Personal information
- Full name: Galina Alexeyevna Kulakova
- Nationality: Soviet Union
- Born: 29 April 1942 (age 84) Logachi, Udmurtia, Russian SFSR, Soviet Union

Sport
- Sport: Skiing
- Club: Trud Prokofyevsk Trud Izhevsk

World Cup career
- Seasons: 1 – (1982)
- Indiv. starts: 3
- Indiv. podiums: 0
- Team starts: 1
- Team podiums: 1
- Team wins: 0
- Overall titles: 0 – (22nd in 1982)

Medal record
Women's cross-country skiing
Representing the Soviet Union
Olympic Games
| Gold medal – first place | 1972 Sapporo | 5 km |
| Gold medal – first place | 1972 Sapporo | 10 km |
| Gold medal – first place | 1972 Sapporo | 3 × 5 km relay |
| Gold medal – first place | 1976 Innsbruck | 4 × 5 km relay |
| Silver medal – second place | 1968 Grenoble | 5 km |
| Silver medal – second place | 1980 Lake Placid | 4 × 5 km relay |
| Bronze medal – third place | 1968 Grenoble | 3 × 5 km relay |
| Bronze medal – third place | 1976 Innsbruck | 10 km |
| Disqualified | 1976 Innsbruck | 5 km |
World Championships
| Gold medal – first place | 1970 Vysoké Tatry | 5 km |
| Gold medal – first place | 1970 Vysoké Tatry | 3 × 5 km relay |
| Gold medal – first place | 1974 Falun | 5 km |
| Gold medal – first place | 1974 Falun | 10 km |
| Gold medal – first place | 1974 Falun | 4 × 5 km relay |
| Silver medal – second place | 1980 Falun | 20 km |
| Silver medal – second place | 1982 Oslo | 4 × 5 km relay |
| Bronze medal – third place | 1970 Vysoké Tatry | 10 km |
| Bronze medal – third place | 1978 Lahti | 4 × 5 km relay |

= Galina Kulakova =

Soviet cross-country skier

Galina Alexeyevna Kulakova (Галина Алексеевна Кулакова, born 29 April 1942) is a Soviet-Russian former cross-country skier, arguably the best skier on distances shorter than 10 km in the early 1970s. She won four Olympic golds, two individual in 1972 and two relay golds in 1972 and 1976. She was the most successful athlete at the 1972 Winter Olympics, along with Ard Schenk of the Netherlands. Competing in the World Championships, she won three individual golds, two in 1974 and one in 1970, and also two relay golds in those years. Kulakova also won the 10 km event at the Holmenkollen ski festival in 1970 and 1979. Galina Kulakova was also 39 times Champion of the USSR between 1969 and 1981.
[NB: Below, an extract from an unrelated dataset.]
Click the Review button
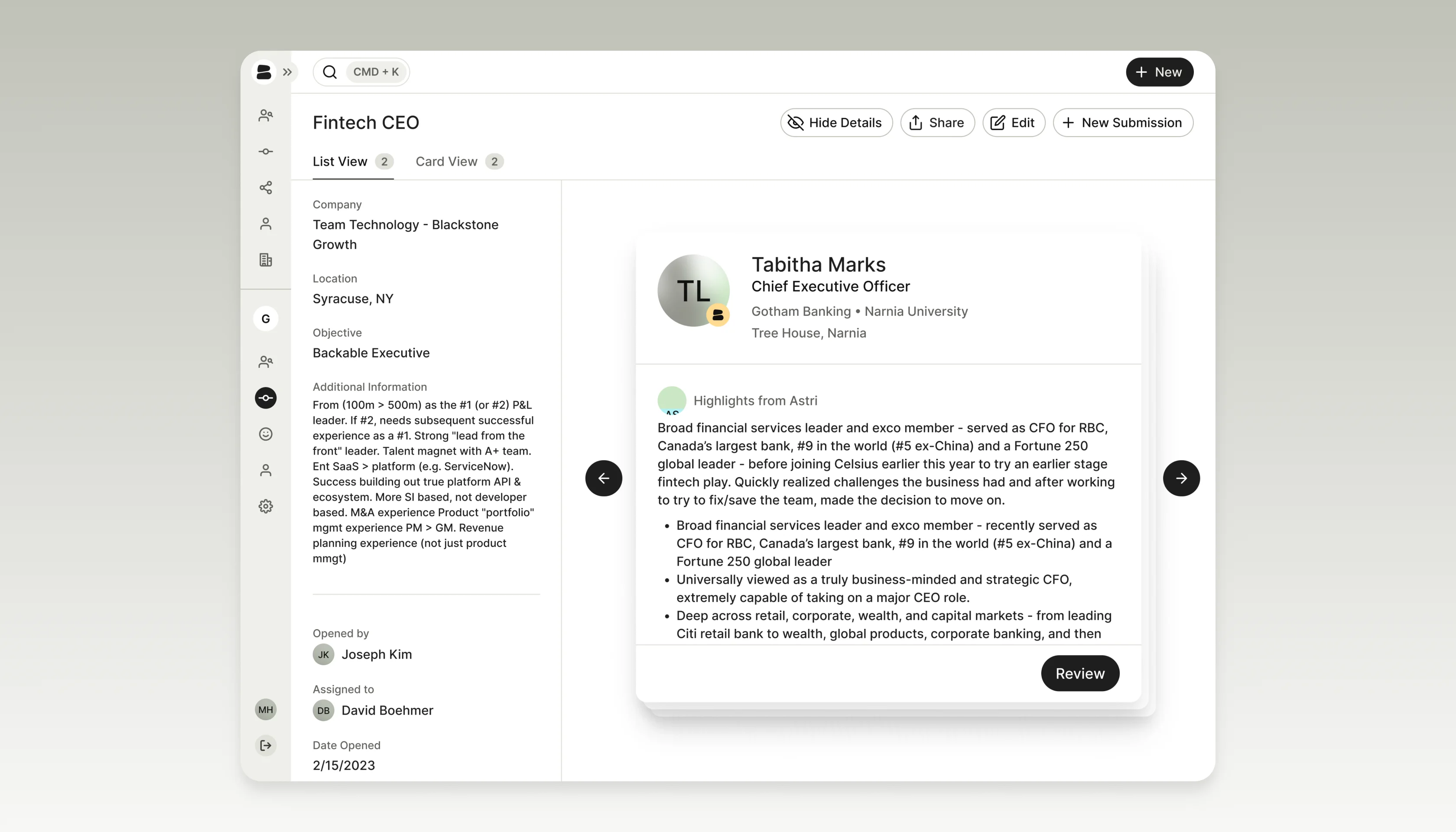Image resolution: width=1456 pixels, height=832 pixels. tap(1079, 673)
For her achievements she was awarded the Order of Lenin and the Order of the Badge of Honour. She was also awarded the silver Olympic Order in 1984 by the International Olympic Committee President Juan Antonio Samaranch. Galina Kulakova ended her sports career in 1982.

==Drug controversy==
At the 1976 Winter Olympics in Innsbruck, Kulakova finished third in the 5 km event, but was disqualified due to a positive test for banned substance ephedrine. She claimed that this was a result of using the nasal spray that contained the substance. Both the International Ski Federation and the International Olympic Committee allowed her to compete in the 10 km and the 4 × 5 km relay.
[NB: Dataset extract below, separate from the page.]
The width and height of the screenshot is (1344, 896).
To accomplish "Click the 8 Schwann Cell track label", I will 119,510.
==Cross-country skiing results==
All results are sourced from the International Ski Federation (FIS).

===Olympic Games===
- 8 medals – (4 gold, 2 silver, 2 bronze)

| Year | Age | 5 km | 10 km | 3/4 × 5 km relay |
|---|---|---|---|---|
| 1968 | 25 | Silver | 6 | Bronze |
| 1972 | 29 | Gold | Gold | Gold |
| 1976 | 33 | DSQ | Bronze | Gold |
| 1980 | 37 | 6 | 5 | Silver |

===World Championships===
- 10 medals – (5 gold, 3 silver, 2 bronze)

| Year | Age | 5 km | 10 km | 20 km | 3/4 × 5 km relay |
|---|---|---|---|---|---|
| 1970 | 27 | Gold | Bronze | —N/a | Gold |
| 1974 | 31 | Gold | Gold | —N/a | Gold |
| 1978 | 35 | 4 | 4 | Silver | Bronze |
| 1980 | 37 | —N/a | —N/a | Silver | —N/a |
| 1982 | 39 | 13 | 10 | 5 | Silver |

===World Cup===
====Season standings====

| Season | Age | Overall |
|---|---|---|
| 1982 | 39 | 22 |

====Team podiums====
- 1 podium

| No | Season | Date | Location | Race | Level | Place | Teammates |
|---|---|---|---|---|---|---|---|
| 1 | 1981–82 | 24 February 1982 | NOR Oslo, Norway | 4 × 5 km Relay | World Championships^{[1]} | 2nd | Lyadova / Zabolotskaya / Smetanina |

Note: Until the 1999 World Championships, World Championship races were included in the World Cup scoring system.